EXTRACT ▸
%%
University of London physicist David Bohm, for example, believes Aspect's findings imply that objective reality does not exist, that despite its apparent solidity the universe is at heart a phantasm, a gigantic and splendidly detailed hologram.

To understand why Bohm makes this startling assertion, one must first understand a little about holograms. A hologram is a three- dimensional photograph made with the aid of a laser. To make a hologram, the object to be photographed is first bathed in the light of a laser beam. Then a second laser beam is bounced off the reflected light of the first and the resulting interference pattern (the area where the two laser beams commingle) is captured on film. When the film is developed, it looks like a meaningless swirl of light and dark lines. But as soon as the developed film is illuminated by another laser beam, a three-dimensional image of the original object appears.

The three-dimensionality of such images is not the only remarkable characteristic of holograms. If a hologram of a rose is cut in half and then illuminated by a laser, each half will still be found to contain the entire image of the rose. Indeed, even if the halves are divided again, each snippet of film will always be found to contain a smaller but intact version of the original image. Unlike normal photographs, every part of a hologram contains all the information possessed by the whole.

The "whole in every part" nature of a hologram provides us with an entirely new way of understanding organization and order. For most of its history, Western science has laboured under the bias that the best way to understand a physical phenomenon, whether a frog or an atom, is to dissect it and study its respective parts. A hologram teaches us that some things in the universe may not lend themselves to this approach. If we try to take apart something constructed holographically, we will not get the pieces of which it is made, we will only get smaller wholes.

This insight suggested to Bohm another way of understanding Aspect's discovery. Bohm believes the reason subatomic particles are able to remain in contact with one another regardless of the distance separating them is not because they are sending some sort of mysterious signal back and forth, but because their separateness is an illusion. He argues that at some deeper level of reality such particles are not individual entities, but are actually extensions of the same fundamental something.
%%
DATASET EXTRACT ▸
%%
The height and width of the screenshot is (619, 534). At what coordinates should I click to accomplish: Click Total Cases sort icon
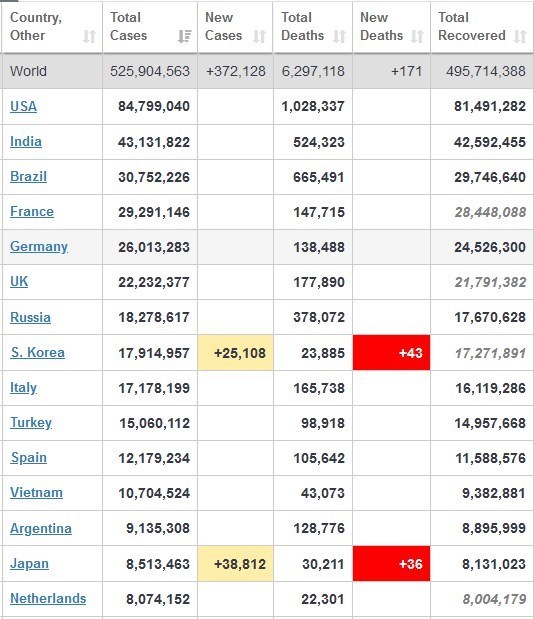click(184, 36)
%%
PARTS OF THE EXERCISE ▸
1 – Answer these from the passage on holograms, one line each:
(a) What is a hologram made with the aid of?
(b) When a hologram of a rose is cut in half and lit by a laser, what does each half contain?
(c) What does Bohm say is the reason subatomic particles can stay in contact regardless of the distance between them?
2 – Translate this sentence from the passage on holograms into Spanish: "When the film is developed, it looks like a meaningless swirl of light and dark lines."
3 – Reproduce the passage on holograms word for word, the stretch from "This insight suggested" through "same fundamental something.".

ANSWERS TO THE EXERCISES ▸
1 –
(a) A laser.
(b) The entire image of the rose.
(c) Their separateness is an illusion.

2 – Cuando se revela la película, parece un remolino sin sentido de líneas claras y oscuras.

3 –
This insight suggested to Bohm another way of understanding Aspect's discovery. Bohm believes the reason subatomic particles are able to remain in contact with one another regardless of the distance separating them is not because they are sending some sort of mysterious signal back and forth, but because their separateness is an illusion. He argues that at some deeper level of reality such particles are not individual entities, but are actually extensions of the same fundamental something.